The National Transportation Safety Board has found plenty of blame to go around for last year’s deadly pedestrian bridge at collapse at Florida International University in Miami.

It took investigators 19 months to piece together what led to the collapse, which crushed vehicles on the highway below and killed six people and injuring ten more.

Today after a hearing, the NTSB said bridge engineers “severely underestimated demand on the bridge, significantly overestimated bridge’s capacity & incorrectly determined the bridge to be a redundant structure, among other calculation errors.”

But even more concerning is the comment that follows: “another structure failed in this accident, the structure of public safety oversight.” The determination is that the March 2018 incident happened due to negligence by many people and agencies, including those at the state level.

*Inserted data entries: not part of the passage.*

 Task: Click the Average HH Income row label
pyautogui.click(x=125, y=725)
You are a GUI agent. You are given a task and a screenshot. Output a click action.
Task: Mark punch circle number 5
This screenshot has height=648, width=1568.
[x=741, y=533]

The Miami Herald reports that the NTSB said the “catastrophic failure stemmed from a flawed design with significant errors”:

In addition, investigators found that the university, the Florida Department of Transportation and the project’s engineers and contractors failed to exercise independent judgment, or even common sense, in leaving the busy road underneath the bridge open while a construction crew performed emergency work.

Before the collapse, “abnormal” cracks had been growing and spreading throughout a crucial support junction at the span’s north end, left critically weakened by a major design error … But no one acted to close down the road.

And these weren’t small errors.

NTSB Chairman Robert Sumwalt remarked:

“The cracks were screaming that there was something definitely wrong with this bridge and yet no one was listening… I’ve been on this board for 13 years and I don’t think I’ve seen [an accident] where there’s more finger-pointing between the parties.. And, you know, the finger-pointing is correct … because everyone shares a piece of this accident.”

As for what’s next, the Herald writes:

Victims and their families have largely settled the lawsuits filed after the accident. Now, their attention may turn to whether Miami-Dade State Attorney Katherine Fernández Rundle plans to file criminal charges. The NTSB ruling may shed light on whether the project team’s decision to treat the cracks as minor crossed the line into criminal negligence.

But bringing a criminal case against contractors in a construction accident is difficult under Florida law. Fernández Rundle faced criticism for saying the day after the collapse, before any significant evidence had been gathered, that she saw criminal charges as ”improbable.”